[Exercise prompt]
Go through the data and retrieve each line that includes the string "accomplish".

[Data to examine]
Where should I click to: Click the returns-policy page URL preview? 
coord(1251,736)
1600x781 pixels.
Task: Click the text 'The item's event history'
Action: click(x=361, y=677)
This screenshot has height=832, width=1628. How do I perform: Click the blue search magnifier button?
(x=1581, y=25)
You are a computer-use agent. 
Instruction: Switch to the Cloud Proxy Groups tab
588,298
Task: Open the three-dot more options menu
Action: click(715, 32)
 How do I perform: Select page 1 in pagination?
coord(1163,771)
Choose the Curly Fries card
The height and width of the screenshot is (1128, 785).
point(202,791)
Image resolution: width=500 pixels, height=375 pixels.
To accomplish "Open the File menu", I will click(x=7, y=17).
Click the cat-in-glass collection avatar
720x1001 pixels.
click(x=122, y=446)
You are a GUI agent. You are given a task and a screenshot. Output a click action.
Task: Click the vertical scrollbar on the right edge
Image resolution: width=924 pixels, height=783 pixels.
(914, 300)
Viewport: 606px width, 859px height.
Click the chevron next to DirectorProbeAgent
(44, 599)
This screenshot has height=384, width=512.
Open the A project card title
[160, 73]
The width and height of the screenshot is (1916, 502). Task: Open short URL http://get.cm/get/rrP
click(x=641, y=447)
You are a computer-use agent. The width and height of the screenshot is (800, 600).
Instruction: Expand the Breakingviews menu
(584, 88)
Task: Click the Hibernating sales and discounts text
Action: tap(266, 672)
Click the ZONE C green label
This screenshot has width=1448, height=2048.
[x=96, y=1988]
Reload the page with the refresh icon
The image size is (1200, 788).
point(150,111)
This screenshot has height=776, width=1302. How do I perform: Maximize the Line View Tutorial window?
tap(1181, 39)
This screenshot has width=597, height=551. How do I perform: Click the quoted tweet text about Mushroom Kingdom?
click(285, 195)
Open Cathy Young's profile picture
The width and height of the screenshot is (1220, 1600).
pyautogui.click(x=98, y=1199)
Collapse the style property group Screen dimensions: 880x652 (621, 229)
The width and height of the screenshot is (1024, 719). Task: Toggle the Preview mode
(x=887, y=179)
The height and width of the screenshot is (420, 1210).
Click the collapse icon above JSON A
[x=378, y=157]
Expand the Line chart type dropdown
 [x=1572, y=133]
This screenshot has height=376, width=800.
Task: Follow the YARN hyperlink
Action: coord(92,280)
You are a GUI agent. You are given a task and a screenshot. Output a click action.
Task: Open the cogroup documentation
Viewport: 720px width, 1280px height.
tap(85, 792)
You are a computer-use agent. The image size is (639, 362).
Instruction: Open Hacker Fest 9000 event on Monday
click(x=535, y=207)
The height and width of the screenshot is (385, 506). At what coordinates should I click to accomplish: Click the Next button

[Response]
To accomplish "Open the File menu", I will click(x=7, y=17).
The height and width of the screenshot is (385, 506). At what coordinates should I click to accomplish: Click the Next button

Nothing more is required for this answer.